### [Records]
****************

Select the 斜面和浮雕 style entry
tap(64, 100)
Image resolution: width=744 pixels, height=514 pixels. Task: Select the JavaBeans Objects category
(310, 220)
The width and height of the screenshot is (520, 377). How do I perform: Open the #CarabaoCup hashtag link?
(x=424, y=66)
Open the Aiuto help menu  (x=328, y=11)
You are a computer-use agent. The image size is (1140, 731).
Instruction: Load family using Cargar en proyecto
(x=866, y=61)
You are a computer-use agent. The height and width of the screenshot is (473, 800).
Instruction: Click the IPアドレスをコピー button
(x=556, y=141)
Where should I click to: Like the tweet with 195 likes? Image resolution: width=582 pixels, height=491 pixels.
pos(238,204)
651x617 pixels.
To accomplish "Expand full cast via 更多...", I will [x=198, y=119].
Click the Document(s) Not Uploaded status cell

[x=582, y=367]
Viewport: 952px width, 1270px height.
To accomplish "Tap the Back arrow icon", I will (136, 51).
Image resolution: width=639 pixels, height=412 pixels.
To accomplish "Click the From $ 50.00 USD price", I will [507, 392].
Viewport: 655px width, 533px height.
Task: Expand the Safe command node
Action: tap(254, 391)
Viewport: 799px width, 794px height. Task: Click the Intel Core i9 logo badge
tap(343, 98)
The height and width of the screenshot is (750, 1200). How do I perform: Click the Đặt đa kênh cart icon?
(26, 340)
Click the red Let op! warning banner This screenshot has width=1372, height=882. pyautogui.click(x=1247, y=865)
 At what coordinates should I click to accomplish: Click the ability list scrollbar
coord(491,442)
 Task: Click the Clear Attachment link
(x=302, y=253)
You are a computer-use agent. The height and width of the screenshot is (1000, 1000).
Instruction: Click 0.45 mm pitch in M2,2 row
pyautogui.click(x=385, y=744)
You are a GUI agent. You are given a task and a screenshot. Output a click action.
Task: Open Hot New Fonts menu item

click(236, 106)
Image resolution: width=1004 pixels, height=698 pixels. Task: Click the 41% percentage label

****************

### [Exercise instructions]
The full data must appear again, retyped in every detail.

### [Solution to the problem]
Select the 斜面和浮雕 style entry
tap(64, 100)
Image resolution: width=744 pixels, height=514 pixels. Task: Select the JavaBeans Objects category
(310, 220)
The width and height of the screenshot is (520, 377). How do I perform: Open the #CarabaoCup hashtag link?
(x=424, y=66)
Open the Aiuto help menu  (x=328, y=11)
You are a computer-use agent. The image size is (1140, 731).
Instruction: Load family using Cargar en proyecto
(x=866, y=61)
You are a computer-use agent. The height and width of the screenshot is (473, 800).
Instruction: Click the IPアドレスをコピー button
(x=556, y=141)
Where should I click to: Like the tweet with 195 likes? Image resolution: width=582 pixels, height=491 pixels.
pos(238,204)
651x617 pixels.
To accomplish "Expand full cast via 更多...", I will [x=198, y=119].
Click the Document(s) Not Uploaded status cell

[x=582, y=367]
Viewport: 952px width, 1270px height.
To accomplish "Tap the Back arrow icon", I will (136, 51).
Image resolution: width=639 pixels, height=412 pixels.
To accomplish "Click the From $ 50.00 USD price", I will [507, 392].
Viewport: 655px width, 533px height.
Task: Expand the Safe command node
Action: tap(254, 391)
Viewport: 799px width, 794px height. Task: Click the Intel Core i9 logo badge
tap(343, 98)
The height and width of the screenshot is (750, 1200). How do I perform: Click the Đặt đa kênh cart icon?
(26, 340)
Click the red Let op! warning banner This screenshot has width=1372, height=882. pyautogui.click(x=1247, y=865)
 At what coordinates should I click to accomplish: Click the ability list scrollbar
coord(491,442)
 Task: Click the Clear Attachment link
(x=302, y=253)
You are a computer-use agent. The height and width of the screenshot is (1000, 1000).
Instruction: Click 0.45 mm pitch in M2,2 row
pyautogui.click(x=385, y=744)
You are a GUI agent. You are given a task and a screenshot. Output a click action.
Task: Open Hot New Fonts menu item

click(236, 106)
Image resolution: width=1004 pixels, height=698 pixels. Task: Click the 41% percentage label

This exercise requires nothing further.